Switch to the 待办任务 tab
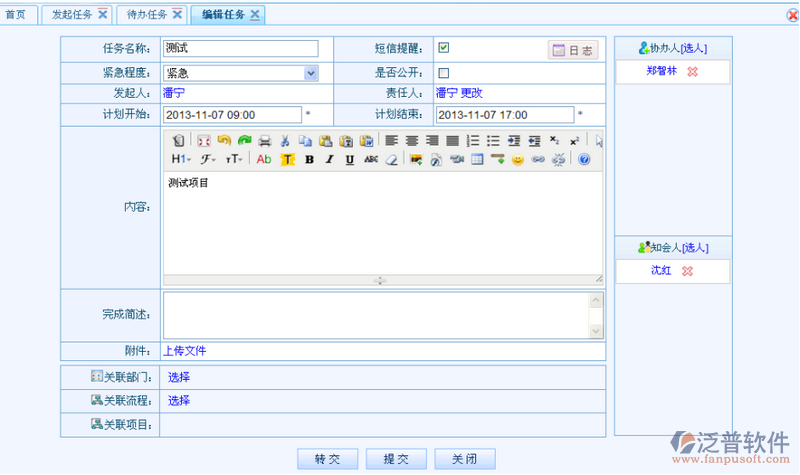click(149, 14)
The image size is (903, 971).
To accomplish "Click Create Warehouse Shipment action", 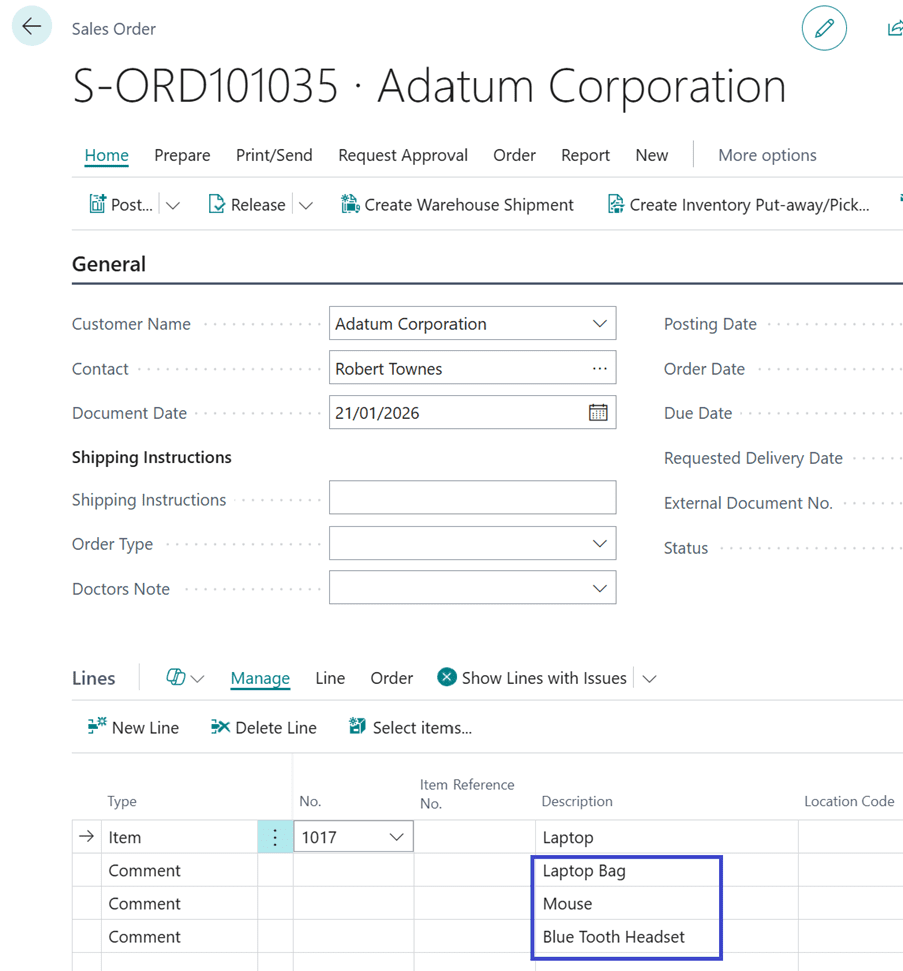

····················

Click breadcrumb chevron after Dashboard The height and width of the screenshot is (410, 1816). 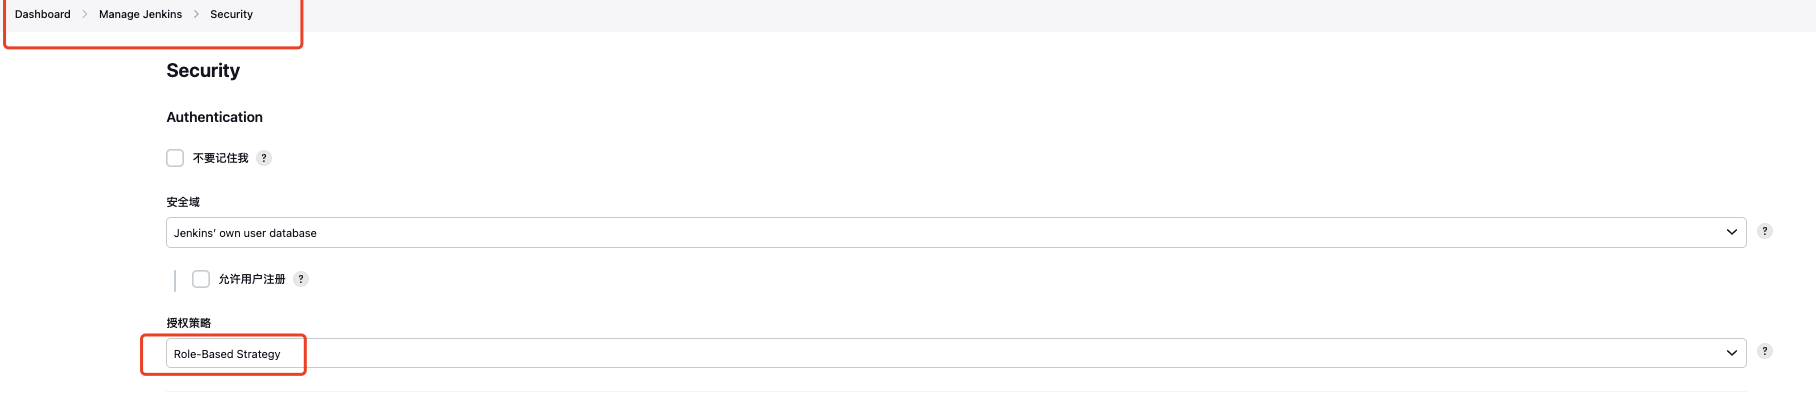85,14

····················

An exact copy is needed of the stretch above that opens with the line containing "The image size is (903, 971)." and closes with the line containing "Create Warehouse Shipment"; the pictures are not part of it.

Solution to the problem |
The image size is (903, 971).
To accomplish "Click Create Warehouse Shipment action", 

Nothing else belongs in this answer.